ISTOÉ – Quais as principais causas da situação atual?
Szöllözi-Nagy
– Nós mesmos. A demanda de água per capita mais do que dobrou, graças a um estilo de vida mais sofisticado, e a agricultura se apóia em irrigação. Há cidades onde o desperdício gerado por vazamentos chega a 70% da água consumida. Para consertar os canos é preciso apenas tapar furos.

ISTOÉ – Quais as recomendações da Unesco?
Szöllözi-Nagy
– A Organização das Nações Unidas (ONU) se preocupa com isso desde 1972. Ocupa espaço em fóruns como a conferência sobre água e meio ambiente ocorrida em Dublin (Irlanda), em 1992, que foi um prelúdio da Rio-92. Os princípios de Dublin enfatizam a finitude e a vulnerabilidade da água e a necessidade da abordagem participativa no uso e aproveitamento; determinam que se cobre pela distribuição e pela própria água; reconhecem a água como bem econômico e destacam o papel central da mulher. Em muitos lugares, coletar água é um papel feminino.

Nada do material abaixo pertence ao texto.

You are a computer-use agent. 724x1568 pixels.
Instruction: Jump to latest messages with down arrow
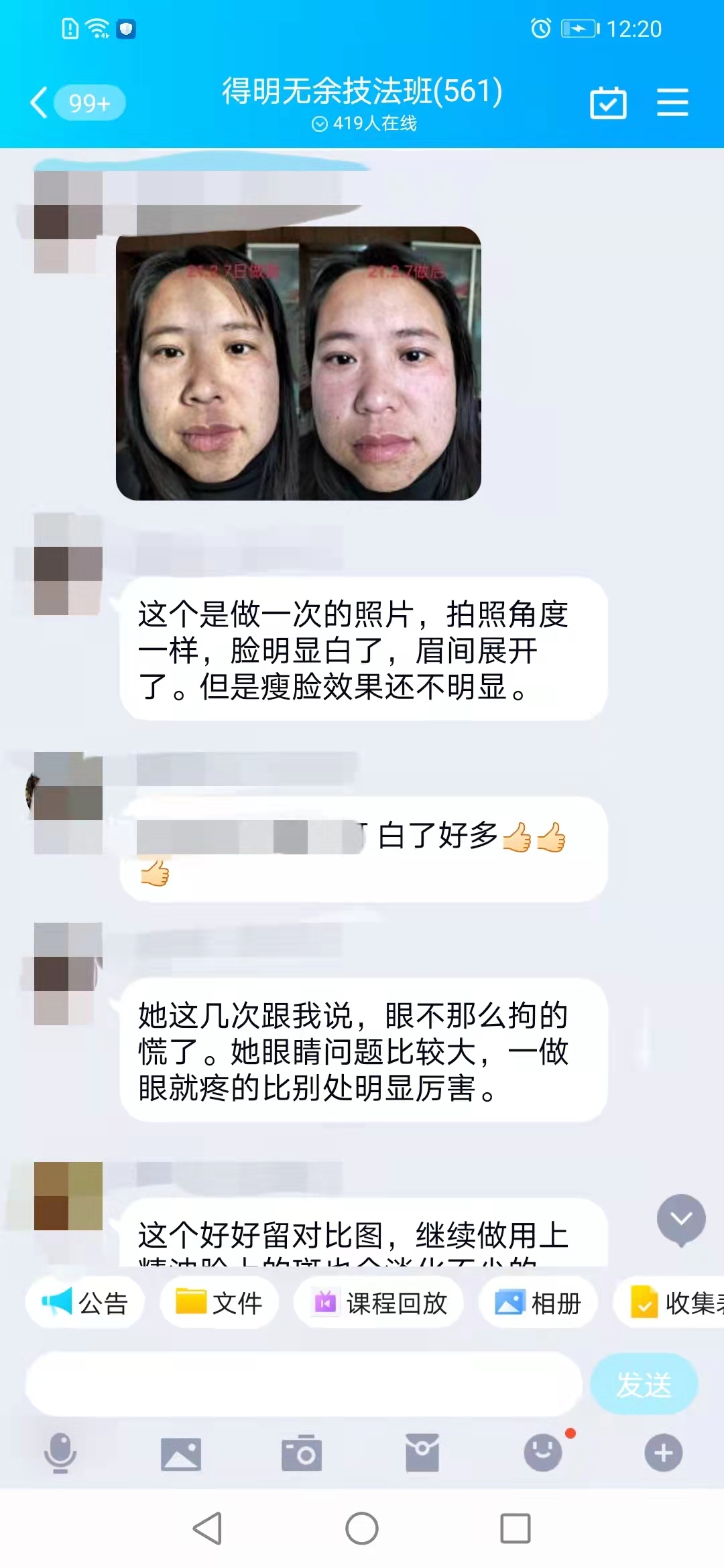point(681,1220)
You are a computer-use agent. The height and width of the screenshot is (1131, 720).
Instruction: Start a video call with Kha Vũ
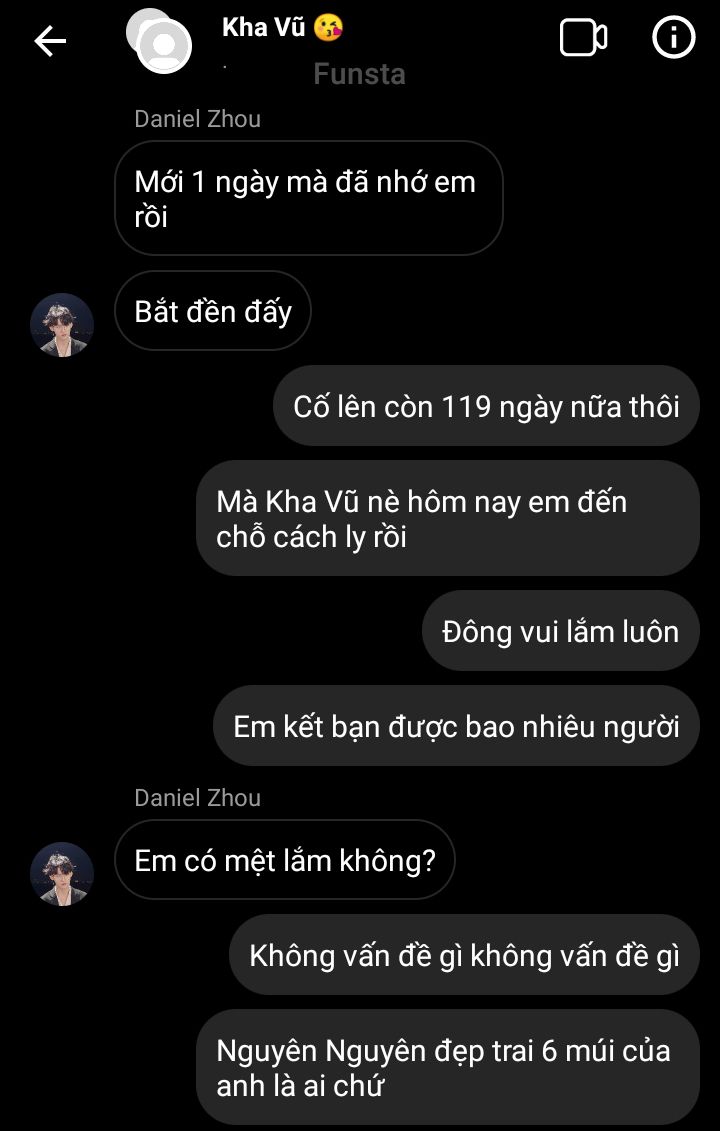[x=583, y=39]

Educar e dar poder às mulheres na gerência da água é um bom investimento. Tivemos ótimos resultados na Mauritânia, melhorando a qualidade da água e da saúde, já que 80% das doenças estão relacionadas com a água.

ISTOÉ – Quais as regiões mais afetadas pela crise?
Szöllözi-Nagy
– Os países áridos enfrentam desafios mais assustadores. Além do Oriente Médio, há áreas onde a escassez limita o crescimento sócio-econômico. O Norte da África, o sul da bacia do Nilo, a bacia do Mar de Aral, e a região central da Ásia estão em situação muito difícil. A escassez pode ser fonte de conflitos, mas também fator de cooperação. Basta lembrar do acordo de partilhamento da água entre Israel e Jordânia, fundamental para o processo de paz. Quando o assunto é água, não há vencedores e perdedores, pois até os vencedores perderão no futuro. Compartilhar é o segredo.

ISTOÉ – Mesmo com bastante água no País, algumas cidades brasileiras precisam racionar. Por quê?
Szöllözi-Nagy – Há áreas úmidas, como a Amazônia, e outras mais secas, como o Nordeste. Mas a maior explicação é o que ouvi de um especialista. Ele me perguntou para onde a água corria. Em direção ao mar, respondi. Errado, ele disse, na direção do dinheiro.